Blockchain solutions are primed to disrupt many sectors of the world, with one important example being governance, which is what a DAO can revolutionize. A blockchain can enable the creation of organizations that can run autonomously without a need for any central entity to control it. Now let’s dig deeper into what exactly a DAO is.
A Decentralized Autonomous Organization, or DAO is an open source blockchain protocol that is governed by a set of rules. These rules are created by elected members of the network, and then the rules can execute certain actions automatically without any need for intermediaries. The rules that are in essence baked into the code and executed by itself depending on how the protocol progresses. The elected network representatives are typically chosen by token holders, who also vote on all the key changes to the protocol directly, through governance proposals.
Once a specific decision is made, there is no need for any human interaction to interpret when these rules and ensuing actions should be executed. Both rules and actions are recorded on a blockchain ledger which is open source and able to be viewed by anyone. The immutability of a blockchain allows for the data to be time stamped and secure, and give assurance that the data stored of the rules and actions have not been altered or tampered with.
In essence, this gives a company or organization the ability to fully function without any type of hierarchical management structure (some DAOs have specialist representatives chosen by the token holders, while in others, token holders make all decisions directly). The community is given the power to shape the DAO and how it operates. A DAO is launched using a smart contract or set of smart contracts. The DAO itself is conducted by these smart contracts and governed by the work and voting of the community members. This framework can allow for completely new business models where various activities can be carried out in an automated and decentralized manner. Business models that may have failed historically due to high payroll and other operational costs now have the potential to thrive with a string of automation from the DAO.
Also, the less human behavior is required, the less risk there is from corrupted human interactions. DAOs solve something known as the principal-agent dilemma. When a persona has the power to make decisions and take actions on behalf of a person or entity, the agent can be motivated to act on their own interests which may conflict with what is best for those who it is acting on behalf of. A solid DAO concept has strong incentives built into it to ensure that those in the community act in the best interest of the DAO to allow it to operate in a decentralized manner. This can be accomplished by the revenue model: the profits of the protocol can accrue to token holders (whether directly or indirectly), which means that they will be incentivized to do what’s best for the DAO’s success.
Now, let us look at some use cases that would be beneficial for a DAO to be utilized. The issuance of tokens based on the community needs, and also ability to burn tokens based on those same community actions is one of the first use cases we’ve seen. The supply can increase as the community usage grows to keep up with demand and can contract if usage lessens. DAOs can also be used to create social media platforms, news platforms, decentralized venture funds, and even car rentals and ridesharing systems, which could incorporate the Internet of Things (IoT) that allows devices to communicate and even identify when service is needed, and then be scheduled automatically.

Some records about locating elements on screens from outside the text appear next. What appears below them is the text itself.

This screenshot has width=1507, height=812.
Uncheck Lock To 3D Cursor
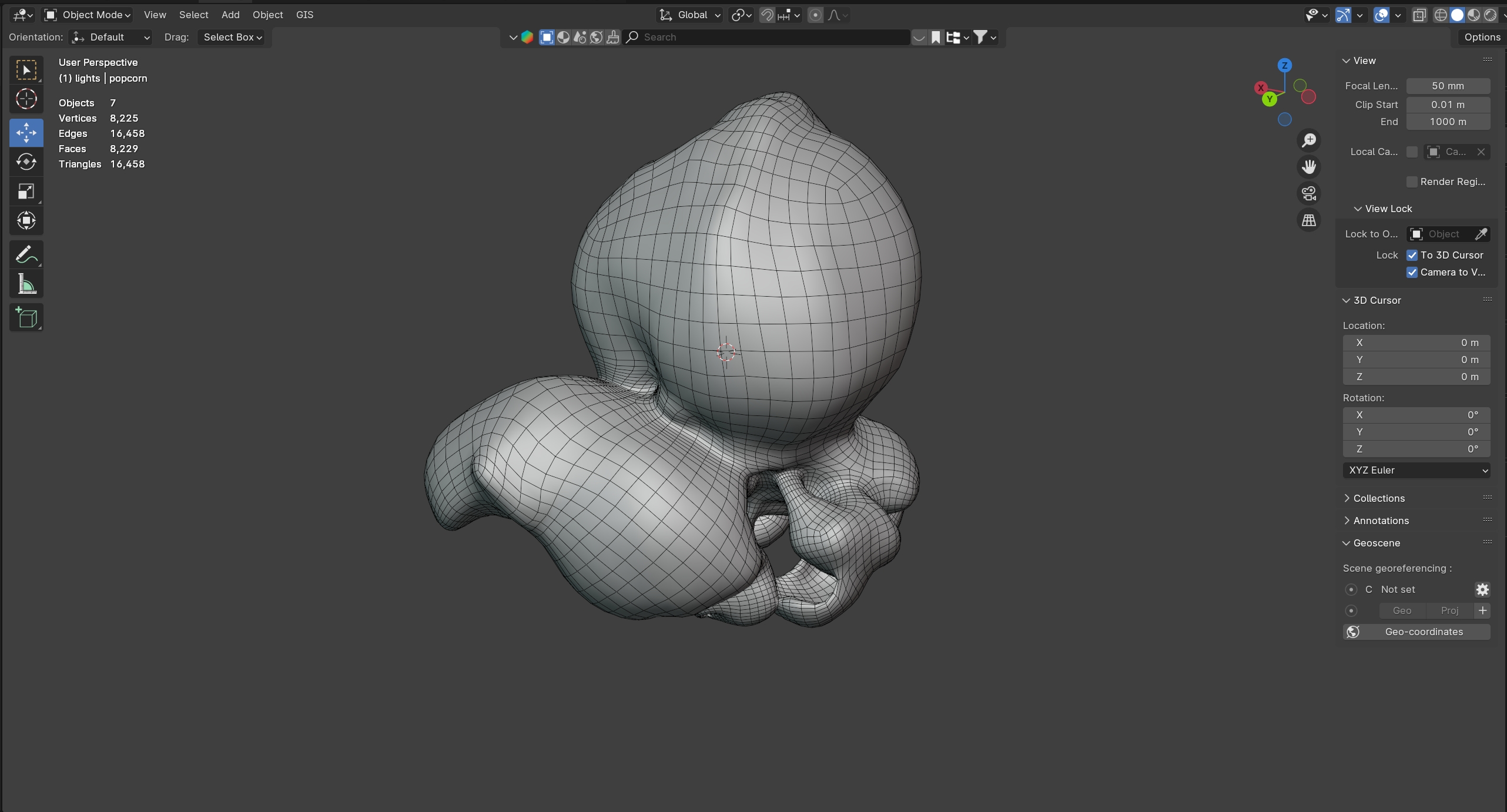pos(1412,255)
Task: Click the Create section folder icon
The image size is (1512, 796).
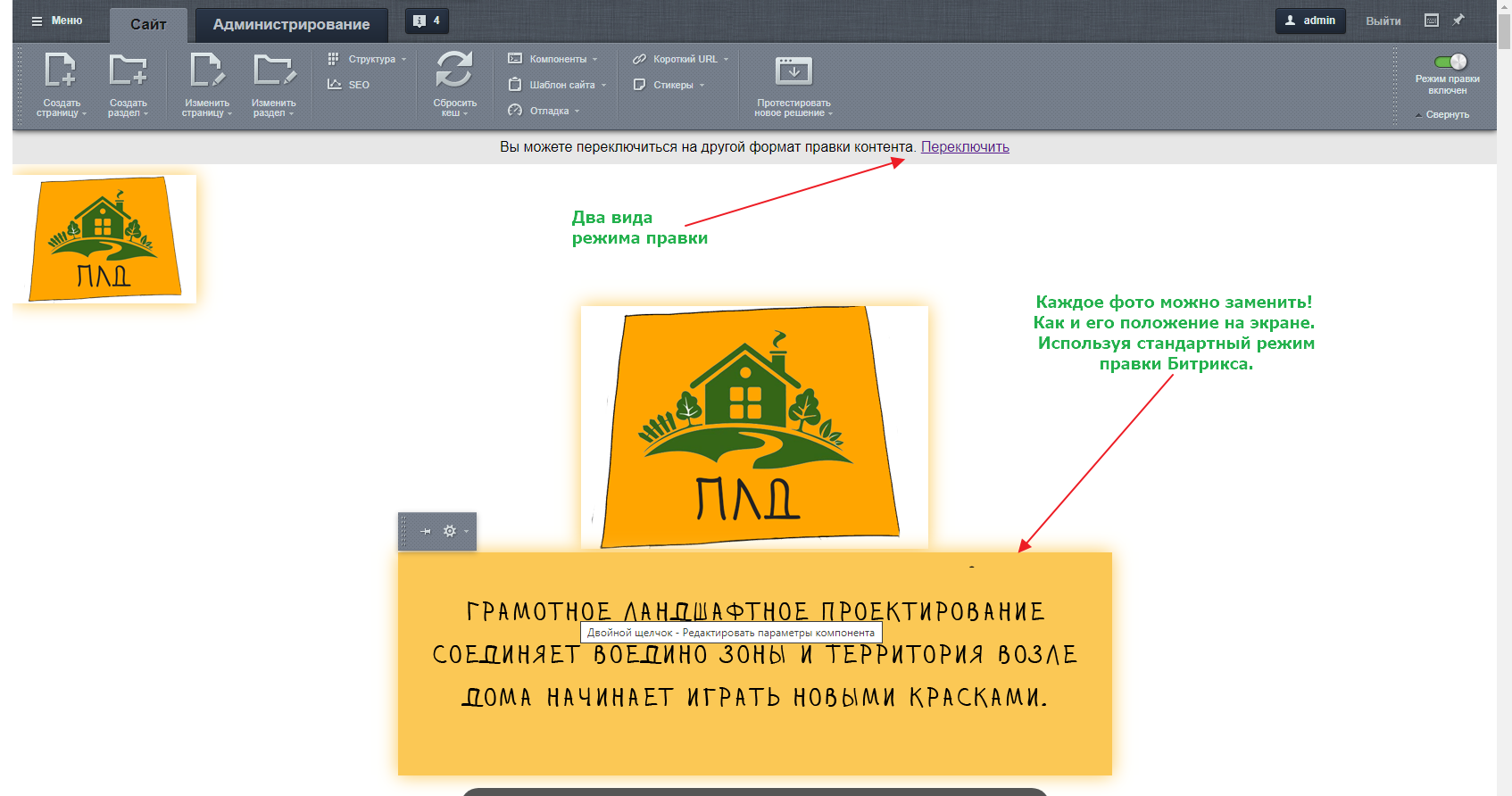Action: pos(128,70)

There can also be DAOs in the form of decentralized funds that invest as a group in NFTs to buy and hold rare NFTs with the hopes of the group profiting from the rise in value. The Bitcoin network, itself, can even be considered a DAO in a wider sense in the way it has developed and evolved. Many aspects of insurance companies can be replaced with DAOs to automate the policy issuance and claim payout, with community voting claim payout based on user’s own submissions of video or photo proof of loss. The ability to automate this process can drastically speed up a process that has been plagued over time with bureaucratic and corporate roadblocks.
Use cases are constantly being identified and built so this space will evolve quickly. Doing your own research before investing in a DAO or buying governance tokens is an important step. While decentralization has the potential to revolutionize many aspects of our world and business, there are points of centralization in a DAO, especially in the early launch of a DAO. Smart contracts could have a flaw or exploit in the code that could allow the users’ locked funds to be drained. Early on, most DAOs start off with a very centralized token distribution. This is, of course, to be expected, as it’s not possible for community members and unaffiliated developers to contribute much to the DAO before it demonstrates a successful track record. However, it’s important that there are clearly defined steps for how this will be progressively transformed in order to give as much control as possible to as many people as possible.
The first recognized DAO, known simply as The Dao, experienced an attack where $60 million of the $150 million funds locked was drained (leading eventually to the hard fork between Ethereum and Ethereum Classic). Despite this setback, development of the DAO space has pushed forward as many see the potential of this revolutionary technology. Audits and bug bounties on open sourced smart contracts allow many of these vulnerabilities to be caught before widespread implementation. No doubt you will be hearing more and more about different types of DAOs being rolled out so make sure you stay up to date with all the development in the DAO space.